So, I did it. I registered for Spring Term.
I know I said I wouldn't. I know I said other things were going to take precedence over my education this Spring.
But in the final moments where I scrambled the funds together, made the payment, and registered for the 16 credits I'll be taking, the thoughts going through my mind were right on track.
The thing is, in my old age of 22, I've become increasingly goal oriented. It isn't as much about the cash-out value or trade-offs of going to school anymore - yes, I just eliminated the probability of skiing in Europe, Jackson Hole, and a handful of other 'really exciting adventures' - but I'm making a permanent investment in a long range goal, that ultimately serves to make adventure more accessible, life more stable, etc. I think of the quote "Pay me now, or pay me later, but either way, you're going to pay me." I see the face of The Man in that saying, a rasp in his voice. I'm going to pay that old bastard now, walk down the line and take my diploma a year from May, a document that may or may not make my skills more marketable, my abilities more recognizable... but will symbolize a fulfillment of a commitment I made to myself, and embody the unlocking power to achieve future goals. I could rant on and on about school, but in summary, I'm going! And I LIKE it! :)

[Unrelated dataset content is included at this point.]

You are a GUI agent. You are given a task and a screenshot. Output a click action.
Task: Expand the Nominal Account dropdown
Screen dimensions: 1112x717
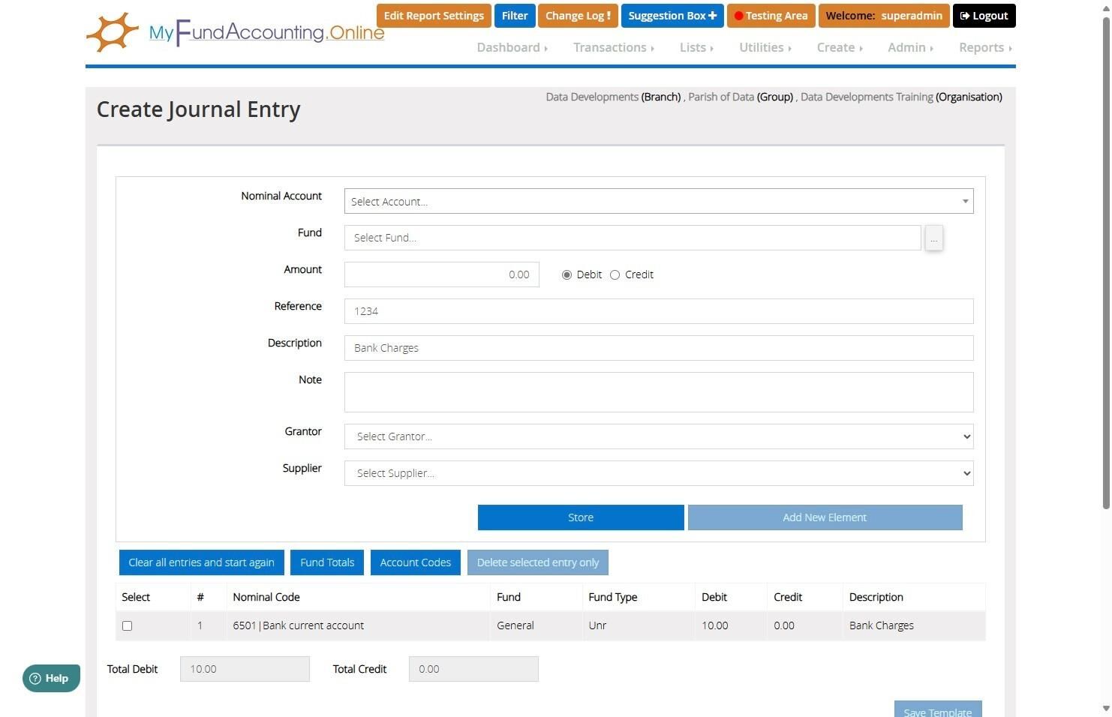tap(659, 201)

Novel, the second subject of this post. I've had some characters growing in my brain the past few months. It's like being pregnant... I assume, I have no idea what that actually feels like, but I swear these characters kick the back of my forehead and lean on my hypothalamus til my sleep patterns go irregular and my appetite buckles. They want out. I want them out. I'm going to write them into being this spring, in the company of a writer's group I've been invited to join, which I am thrilled about.

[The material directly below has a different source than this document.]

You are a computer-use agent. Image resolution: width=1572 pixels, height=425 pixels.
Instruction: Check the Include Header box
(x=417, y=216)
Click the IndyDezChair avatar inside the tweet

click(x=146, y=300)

Love. I hesitate to write this... but because things like this need to be borne, not suffocated in the confines of my skull, I shall. I've had this ongoing crushlikething for a while now, for a dear friend. I was talking to another dear friend about it a few days ago, and he said that this 'crush' is the one thing that makes him question my otherwise admired (by him) intelligence. Kind of stunning, really, like a bee sting on a pleasant summer day, the worst part of it being that I knew exactly where he was coming from. A few other good friends have made a similar point. I don't think that it's a particularly good look for an independent, whole woman to wear - this waiting, almost pining, thoughtfully patient "love." Dear friend #2, bee sting guy, says I should be 'putting myself out there more' - and he also scolded me for paying for my own dinner on dates, my typical policy. To all of this, I respond that sure, I could be more engaging in the possibilities of romance with random dates, and I guess I could let strangers pay for food I consume and would rather pay for myself, and I suppose I could forget for a while how every second I spend in the company of dear friend #1, crushguy, feels like home the way I remember it from age 9... unpretentious, comfortable, right. But hey, I don't have the time or energy to change my ways today. I'll think on it though.
And lastly, the New Year. Instinctively, I wanted to say "I hope it's good to you all." Instead, I say decide now what you want it to look like, summon your courage, fill your lungs, and press forward. 2009 is bound to be filled with unseen obstacles, challenges, trials, pain.... and possibly as much happiness and fulfillment as your soul can contain. This first week of it is the part where we address what we want the content to look like. The headlines will make themselves, the paragraphs that follow, where we record our reactions, express our rhythms, draw our character - that's all open, and is largely determined by habit.